Weed-Producing Companies List

Canopy Growth Corp (OTCMKTS:TWMJF, TSE:WEED) is the largest company in the marijuana industry by market cap, and it’s usually seen as the industry leader in a number of metrics.

The company just announced a three-year supply deal with the Quebec government that will see it sell 12,000 kilograms of marijuana to the province. Canopy Growth stock soared by 10% this week as a result of the news. (Source: “Canopy Growth completes three year supply agreement with the Société des alcools du Québec,” Cision, April 11, 2018.)

Most importantly, Canopy Growth is a marijuana-producing company that is a very good option for U.S. investors, especially those who are hoping to make inroads to the marijuana market in the U.S. as it slowly opens up.

Chart courtesy of StockCharts.com

Consider that major U.S. companies have shown serious interest in Canopy Growth stock.

Constellation Brands, Inc. (NYSE:STZ) completed a blockbuster deal with Canopy that helped kicked off the massive run that we saw Canopy Growth stock undergo at the end of 2017.

Constellation put in about $191.0 million for a 9.9% stake in the marijuana company. (Source: “Alcohol Industry Targets Pot With Constellation-Canopy Deal,Bloomberg, October 30, 2017.)

The seller of “Corona” beer thought it was best to join the potential competition, and it has since mentioned that the two companies are partnered in finding ways to cross-promote products.

Another big reason why U.S. investors ought to have Canopy Growth stock on their radar is that the company has stated that it’s looking to get a listing on a major U.S. stock exchange.

This is big news, since the vast majority of marijuana companies either trade over-the-counter (OTC) or on Canadian exchanges. Being on the Nasdaq, for instance, would be a huge boon for the company, and it would signal Canopy Growth’s intentions to become more internationally focused.

Speaking of the Nasdaq, there is currently only one pure-play weed company on that stock exchange: Cronos Group Inc (NASDAQ:CRON).

Cronos joined that exchange in 2018 and was immediately flooded with interest and capital.

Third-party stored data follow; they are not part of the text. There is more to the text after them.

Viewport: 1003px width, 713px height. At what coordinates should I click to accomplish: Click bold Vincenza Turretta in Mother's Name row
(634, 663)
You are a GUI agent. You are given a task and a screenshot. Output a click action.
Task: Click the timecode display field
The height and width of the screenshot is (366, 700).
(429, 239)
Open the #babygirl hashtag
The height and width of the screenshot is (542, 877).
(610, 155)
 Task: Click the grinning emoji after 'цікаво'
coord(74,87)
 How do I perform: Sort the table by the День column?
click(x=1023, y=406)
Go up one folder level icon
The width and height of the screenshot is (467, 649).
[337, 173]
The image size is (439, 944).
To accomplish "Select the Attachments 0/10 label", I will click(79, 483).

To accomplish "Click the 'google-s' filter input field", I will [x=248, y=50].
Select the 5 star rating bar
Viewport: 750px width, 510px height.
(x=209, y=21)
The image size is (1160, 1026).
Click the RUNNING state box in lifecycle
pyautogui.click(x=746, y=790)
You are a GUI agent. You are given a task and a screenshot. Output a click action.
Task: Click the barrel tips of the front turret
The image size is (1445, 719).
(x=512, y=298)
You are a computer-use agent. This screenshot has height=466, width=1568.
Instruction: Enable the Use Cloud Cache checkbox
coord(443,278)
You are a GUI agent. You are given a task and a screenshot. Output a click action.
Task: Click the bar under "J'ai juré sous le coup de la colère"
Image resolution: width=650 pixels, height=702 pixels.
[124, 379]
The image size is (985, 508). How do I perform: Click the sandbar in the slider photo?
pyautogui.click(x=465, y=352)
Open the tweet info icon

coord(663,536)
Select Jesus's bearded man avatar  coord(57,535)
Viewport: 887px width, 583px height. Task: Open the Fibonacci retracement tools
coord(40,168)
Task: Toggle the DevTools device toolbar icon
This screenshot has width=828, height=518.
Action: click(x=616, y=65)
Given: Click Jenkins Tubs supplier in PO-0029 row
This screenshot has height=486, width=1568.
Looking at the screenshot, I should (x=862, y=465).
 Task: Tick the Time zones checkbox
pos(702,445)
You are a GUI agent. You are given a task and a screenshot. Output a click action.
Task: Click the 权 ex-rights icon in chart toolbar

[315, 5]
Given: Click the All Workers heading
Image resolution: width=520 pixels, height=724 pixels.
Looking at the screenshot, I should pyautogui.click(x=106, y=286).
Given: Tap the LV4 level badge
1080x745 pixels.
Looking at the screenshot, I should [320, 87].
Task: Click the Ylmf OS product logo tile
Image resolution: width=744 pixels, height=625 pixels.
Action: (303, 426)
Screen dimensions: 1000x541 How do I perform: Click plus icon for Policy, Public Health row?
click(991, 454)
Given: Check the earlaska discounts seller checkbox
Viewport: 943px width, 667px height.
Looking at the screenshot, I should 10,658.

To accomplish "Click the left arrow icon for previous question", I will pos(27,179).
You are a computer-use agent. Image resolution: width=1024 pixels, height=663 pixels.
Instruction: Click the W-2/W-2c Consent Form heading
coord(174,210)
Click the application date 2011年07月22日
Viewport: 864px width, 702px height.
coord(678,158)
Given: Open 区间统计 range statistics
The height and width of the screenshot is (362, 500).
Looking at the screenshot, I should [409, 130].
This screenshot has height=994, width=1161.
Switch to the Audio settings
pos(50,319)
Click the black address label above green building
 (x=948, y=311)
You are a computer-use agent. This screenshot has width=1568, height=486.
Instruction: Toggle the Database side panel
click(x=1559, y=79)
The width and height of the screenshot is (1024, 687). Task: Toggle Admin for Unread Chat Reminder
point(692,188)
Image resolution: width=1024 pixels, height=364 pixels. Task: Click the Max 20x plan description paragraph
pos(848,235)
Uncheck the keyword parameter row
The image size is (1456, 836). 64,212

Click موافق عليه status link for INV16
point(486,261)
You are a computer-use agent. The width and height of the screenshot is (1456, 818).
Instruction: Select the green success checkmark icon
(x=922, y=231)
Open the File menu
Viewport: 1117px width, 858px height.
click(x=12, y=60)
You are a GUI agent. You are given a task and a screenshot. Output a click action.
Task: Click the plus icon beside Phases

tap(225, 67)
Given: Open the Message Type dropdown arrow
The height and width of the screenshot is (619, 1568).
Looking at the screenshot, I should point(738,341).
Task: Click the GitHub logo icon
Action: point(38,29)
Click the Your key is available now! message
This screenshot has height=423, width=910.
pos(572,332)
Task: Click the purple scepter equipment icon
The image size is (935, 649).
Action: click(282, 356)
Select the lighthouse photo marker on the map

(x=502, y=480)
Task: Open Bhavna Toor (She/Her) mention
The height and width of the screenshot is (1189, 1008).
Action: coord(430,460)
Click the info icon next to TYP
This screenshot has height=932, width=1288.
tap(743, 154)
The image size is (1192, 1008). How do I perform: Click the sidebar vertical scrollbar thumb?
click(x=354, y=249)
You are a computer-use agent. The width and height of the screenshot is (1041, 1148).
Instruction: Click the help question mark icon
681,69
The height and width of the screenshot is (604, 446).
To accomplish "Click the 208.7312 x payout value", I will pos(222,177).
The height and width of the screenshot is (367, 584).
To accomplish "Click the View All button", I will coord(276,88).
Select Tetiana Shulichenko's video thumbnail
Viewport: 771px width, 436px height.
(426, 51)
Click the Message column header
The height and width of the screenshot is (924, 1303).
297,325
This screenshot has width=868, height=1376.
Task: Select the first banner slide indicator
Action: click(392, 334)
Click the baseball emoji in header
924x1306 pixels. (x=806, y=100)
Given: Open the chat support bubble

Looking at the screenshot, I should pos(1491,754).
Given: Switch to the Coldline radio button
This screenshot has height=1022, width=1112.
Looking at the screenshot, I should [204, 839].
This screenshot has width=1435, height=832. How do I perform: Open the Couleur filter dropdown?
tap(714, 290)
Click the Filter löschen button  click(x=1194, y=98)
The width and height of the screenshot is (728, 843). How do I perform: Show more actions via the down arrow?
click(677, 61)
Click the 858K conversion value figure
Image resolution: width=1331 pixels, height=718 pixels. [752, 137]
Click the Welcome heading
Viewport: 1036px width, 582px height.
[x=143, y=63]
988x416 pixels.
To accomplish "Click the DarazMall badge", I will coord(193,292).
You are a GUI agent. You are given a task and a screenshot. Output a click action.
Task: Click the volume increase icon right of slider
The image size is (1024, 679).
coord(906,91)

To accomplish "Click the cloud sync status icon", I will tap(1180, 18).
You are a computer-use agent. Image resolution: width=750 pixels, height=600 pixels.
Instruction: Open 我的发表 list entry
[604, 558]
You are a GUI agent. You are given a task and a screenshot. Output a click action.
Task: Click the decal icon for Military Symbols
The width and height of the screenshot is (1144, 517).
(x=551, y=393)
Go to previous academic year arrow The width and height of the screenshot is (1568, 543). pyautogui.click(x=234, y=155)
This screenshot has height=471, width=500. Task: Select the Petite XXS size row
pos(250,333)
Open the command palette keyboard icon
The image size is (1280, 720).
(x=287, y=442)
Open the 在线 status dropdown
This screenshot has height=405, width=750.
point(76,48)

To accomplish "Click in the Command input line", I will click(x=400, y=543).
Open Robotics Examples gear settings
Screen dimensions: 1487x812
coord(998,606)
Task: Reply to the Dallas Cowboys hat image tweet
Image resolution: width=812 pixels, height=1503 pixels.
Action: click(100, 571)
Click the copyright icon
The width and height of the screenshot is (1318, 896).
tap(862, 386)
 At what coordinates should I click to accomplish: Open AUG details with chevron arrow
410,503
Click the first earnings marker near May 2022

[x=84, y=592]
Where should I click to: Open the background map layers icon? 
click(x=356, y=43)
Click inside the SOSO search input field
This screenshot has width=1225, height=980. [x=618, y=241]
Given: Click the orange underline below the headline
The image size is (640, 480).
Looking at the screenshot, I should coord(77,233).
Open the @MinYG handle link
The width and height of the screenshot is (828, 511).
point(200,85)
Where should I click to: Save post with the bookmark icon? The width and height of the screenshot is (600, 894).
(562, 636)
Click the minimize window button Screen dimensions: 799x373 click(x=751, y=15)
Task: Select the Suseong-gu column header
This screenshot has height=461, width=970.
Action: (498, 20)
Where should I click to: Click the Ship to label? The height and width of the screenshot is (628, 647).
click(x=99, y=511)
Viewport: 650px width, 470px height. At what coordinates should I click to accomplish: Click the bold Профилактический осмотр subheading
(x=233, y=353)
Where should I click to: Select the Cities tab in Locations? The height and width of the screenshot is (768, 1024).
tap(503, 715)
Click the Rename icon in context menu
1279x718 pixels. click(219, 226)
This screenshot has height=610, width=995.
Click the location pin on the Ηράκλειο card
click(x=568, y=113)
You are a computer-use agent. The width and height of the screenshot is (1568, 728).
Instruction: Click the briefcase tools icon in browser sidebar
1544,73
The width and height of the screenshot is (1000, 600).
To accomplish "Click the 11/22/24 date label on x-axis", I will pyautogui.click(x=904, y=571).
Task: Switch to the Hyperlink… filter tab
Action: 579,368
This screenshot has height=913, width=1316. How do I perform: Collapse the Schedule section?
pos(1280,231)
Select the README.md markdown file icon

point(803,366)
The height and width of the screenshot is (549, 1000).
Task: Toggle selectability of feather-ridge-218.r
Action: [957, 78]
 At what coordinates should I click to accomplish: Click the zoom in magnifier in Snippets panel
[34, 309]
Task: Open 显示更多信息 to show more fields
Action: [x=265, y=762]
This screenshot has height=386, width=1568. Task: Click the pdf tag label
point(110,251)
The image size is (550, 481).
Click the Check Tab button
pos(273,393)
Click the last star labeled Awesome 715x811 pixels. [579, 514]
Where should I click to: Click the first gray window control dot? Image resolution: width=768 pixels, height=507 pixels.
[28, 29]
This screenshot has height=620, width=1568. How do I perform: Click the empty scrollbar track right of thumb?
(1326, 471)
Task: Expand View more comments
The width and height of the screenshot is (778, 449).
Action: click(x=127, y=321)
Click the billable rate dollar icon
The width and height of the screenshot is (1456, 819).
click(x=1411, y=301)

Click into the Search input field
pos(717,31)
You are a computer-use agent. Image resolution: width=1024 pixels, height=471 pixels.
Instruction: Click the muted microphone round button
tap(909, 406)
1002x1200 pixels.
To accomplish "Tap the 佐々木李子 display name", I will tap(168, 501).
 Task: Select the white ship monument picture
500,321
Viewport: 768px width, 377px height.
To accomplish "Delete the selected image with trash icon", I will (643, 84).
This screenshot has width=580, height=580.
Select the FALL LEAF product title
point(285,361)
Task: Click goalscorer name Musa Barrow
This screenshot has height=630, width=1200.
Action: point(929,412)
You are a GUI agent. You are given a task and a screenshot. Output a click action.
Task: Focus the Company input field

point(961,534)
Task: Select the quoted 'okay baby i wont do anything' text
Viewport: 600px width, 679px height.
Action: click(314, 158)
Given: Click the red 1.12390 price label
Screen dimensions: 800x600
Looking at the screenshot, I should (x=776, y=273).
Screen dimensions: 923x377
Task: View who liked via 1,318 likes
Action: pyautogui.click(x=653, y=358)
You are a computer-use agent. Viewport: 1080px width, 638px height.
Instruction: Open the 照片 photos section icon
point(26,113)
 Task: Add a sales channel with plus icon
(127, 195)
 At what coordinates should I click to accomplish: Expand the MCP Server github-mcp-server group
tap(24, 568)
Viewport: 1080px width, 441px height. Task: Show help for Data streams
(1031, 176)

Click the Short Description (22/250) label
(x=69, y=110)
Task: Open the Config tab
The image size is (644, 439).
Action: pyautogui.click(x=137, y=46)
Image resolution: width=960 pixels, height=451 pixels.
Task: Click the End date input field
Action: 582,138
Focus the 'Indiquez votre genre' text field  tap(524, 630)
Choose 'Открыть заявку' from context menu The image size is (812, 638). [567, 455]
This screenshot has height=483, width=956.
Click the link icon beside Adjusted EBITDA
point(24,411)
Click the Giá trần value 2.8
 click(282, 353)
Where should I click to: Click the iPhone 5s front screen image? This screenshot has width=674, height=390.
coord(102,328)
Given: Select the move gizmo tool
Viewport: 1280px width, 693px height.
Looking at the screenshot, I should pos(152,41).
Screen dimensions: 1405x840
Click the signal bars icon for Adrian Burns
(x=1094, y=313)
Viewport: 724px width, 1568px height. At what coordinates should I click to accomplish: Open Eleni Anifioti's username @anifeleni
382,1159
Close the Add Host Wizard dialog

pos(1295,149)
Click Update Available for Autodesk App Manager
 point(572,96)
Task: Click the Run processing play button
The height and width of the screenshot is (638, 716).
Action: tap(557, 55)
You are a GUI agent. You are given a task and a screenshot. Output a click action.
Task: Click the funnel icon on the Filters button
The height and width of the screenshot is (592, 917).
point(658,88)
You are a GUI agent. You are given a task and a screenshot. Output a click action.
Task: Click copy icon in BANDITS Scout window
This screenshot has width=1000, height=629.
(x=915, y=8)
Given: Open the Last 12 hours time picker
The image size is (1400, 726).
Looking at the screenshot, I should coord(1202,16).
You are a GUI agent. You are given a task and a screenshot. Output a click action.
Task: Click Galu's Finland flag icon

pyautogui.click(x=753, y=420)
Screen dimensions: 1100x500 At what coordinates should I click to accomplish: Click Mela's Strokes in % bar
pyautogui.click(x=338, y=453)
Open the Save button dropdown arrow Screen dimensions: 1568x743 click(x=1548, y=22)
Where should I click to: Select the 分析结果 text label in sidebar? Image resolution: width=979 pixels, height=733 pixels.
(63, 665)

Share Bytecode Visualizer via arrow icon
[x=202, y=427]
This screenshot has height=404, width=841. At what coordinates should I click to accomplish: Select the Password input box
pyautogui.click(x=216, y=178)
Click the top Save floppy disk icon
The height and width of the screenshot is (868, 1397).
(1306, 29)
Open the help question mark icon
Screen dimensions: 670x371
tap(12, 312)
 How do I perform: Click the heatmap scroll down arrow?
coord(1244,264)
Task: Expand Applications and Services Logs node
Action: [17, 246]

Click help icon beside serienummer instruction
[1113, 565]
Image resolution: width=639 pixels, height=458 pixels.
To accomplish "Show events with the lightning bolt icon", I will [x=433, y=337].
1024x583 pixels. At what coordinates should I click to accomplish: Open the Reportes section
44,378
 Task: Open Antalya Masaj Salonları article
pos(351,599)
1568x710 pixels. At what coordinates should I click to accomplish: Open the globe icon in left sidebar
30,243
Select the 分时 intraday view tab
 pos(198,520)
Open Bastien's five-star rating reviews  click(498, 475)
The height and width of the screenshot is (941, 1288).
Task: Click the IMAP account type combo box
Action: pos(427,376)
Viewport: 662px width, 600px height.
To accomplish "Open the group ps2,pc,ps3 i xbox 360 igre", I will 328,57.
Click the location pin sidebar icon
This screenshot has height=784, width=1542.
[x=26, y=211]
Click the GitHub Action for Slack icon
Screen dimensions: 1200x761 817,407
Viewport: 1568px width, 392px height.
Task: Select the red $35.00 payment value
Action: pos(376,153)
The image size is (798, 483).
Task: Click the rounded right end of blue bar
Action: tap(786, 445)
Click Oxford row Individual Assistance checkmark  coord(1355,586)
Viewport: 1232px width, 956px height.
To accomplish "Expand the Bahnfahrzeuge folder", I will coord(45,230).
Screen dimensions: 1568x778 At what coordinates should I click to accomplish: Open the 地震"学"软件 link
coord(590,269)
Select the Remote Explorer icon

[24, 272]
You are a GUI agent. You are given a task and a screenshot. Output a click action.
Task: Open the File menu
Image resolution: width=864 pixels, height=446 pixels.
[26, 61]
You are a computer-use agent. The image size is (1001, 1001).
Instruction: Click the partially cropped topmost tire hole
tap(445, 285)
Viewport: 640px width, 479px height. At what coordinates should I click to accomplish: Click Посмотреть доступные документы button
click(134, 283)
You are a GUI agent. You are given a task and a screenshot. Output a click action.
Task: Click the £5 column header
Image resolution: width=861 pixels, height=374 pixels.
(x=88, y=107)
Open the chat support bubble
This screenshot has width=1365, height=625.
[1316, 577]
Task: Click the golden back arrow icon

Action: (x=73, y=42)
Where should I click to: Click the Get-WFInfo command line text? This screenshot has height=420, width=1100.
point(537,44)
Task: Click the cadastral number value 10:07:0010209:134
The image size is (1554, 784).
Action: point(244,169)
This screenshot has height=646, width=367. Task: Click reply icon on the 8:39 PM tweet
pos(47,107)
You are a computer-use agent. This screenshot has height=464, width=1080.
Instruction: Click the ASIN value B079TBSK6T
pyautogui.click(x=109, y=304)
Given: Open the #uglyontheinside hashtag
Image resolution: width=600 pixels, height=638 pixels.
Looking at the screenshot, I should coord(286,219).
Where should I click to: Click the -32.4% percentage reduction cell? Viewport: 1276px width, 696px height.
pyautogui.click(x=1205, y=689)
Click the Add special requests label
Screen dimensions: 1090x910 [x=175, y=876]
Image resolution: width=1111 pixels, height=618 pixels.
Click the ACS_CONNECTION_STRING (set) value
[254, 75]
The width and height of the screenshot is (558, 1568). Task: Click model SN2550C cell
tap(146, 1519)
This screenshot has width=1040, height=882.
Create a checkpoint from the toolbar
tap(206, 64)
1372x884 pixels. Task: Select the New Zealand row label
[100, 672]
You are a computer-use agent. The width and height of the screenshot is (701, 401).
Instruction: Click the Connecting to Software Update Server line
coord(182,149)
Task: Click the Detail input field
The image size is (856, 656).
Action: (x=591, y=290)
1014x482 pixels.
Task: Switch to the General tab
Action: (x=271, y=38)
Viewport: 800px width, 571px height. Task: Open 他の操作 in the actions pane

Just look at the trading volume in March on the chart below and you can see a massive spike in the number of trades and the stock value when CRON stock went live on the Nasdaq.

Chart courtesy of StockCharts.com

Now, this makes Cronos one of the best marijuana-producing companies for U.S. investors who are hesitant about Canadian tickers or OTC markets.

However, I’ve had my doubts about the long-term value of CRON stock versus other stocks, such as Canopy Growth stock.

Still, there’s a lot to like about the potential of CRON stock.

As for its interest in the U.S., Cronos made a deal with MedMen Enterprises, one of the largest American suppliers of marijuana.

While the deal primarily focuses on getting MedMen into Canadian markets ahead of legalization in that country, the two companies have said they are looking into expanding Cronos’s presence in the U.S. as well.

CRON stock, to me, is more volatile than Canopy Growth, but that doesn’t mean it has no upside. It’s riskier, sure, but it’s also likely to have bigger payoffs.

Not to mention, the company is one of the most American-friendly marijuana investments available.

Cronos stock has had a rocky run in 2018 (like many other marijuana companies), but its value shot up by 15% this week alone after it lost significant value since its entrance onto the Nasdaq.

Analyst Take

U.S. investors who are interested in marijuana-producing companies, unfortunately, are largely shackled to Canadian companies that are traded on Canadian stock exchanges.

That’s simply the nature of the beast at the moment. But, despite them being Canadian companies operating on lesser-known exchanges, these are still great businesses that have amassed a huge amount of gains over the past few years.

This year has been a difficult one for the marijuana market so far, but that doesn’t mean there isn’t value to be found, and that extends to U.S. investors.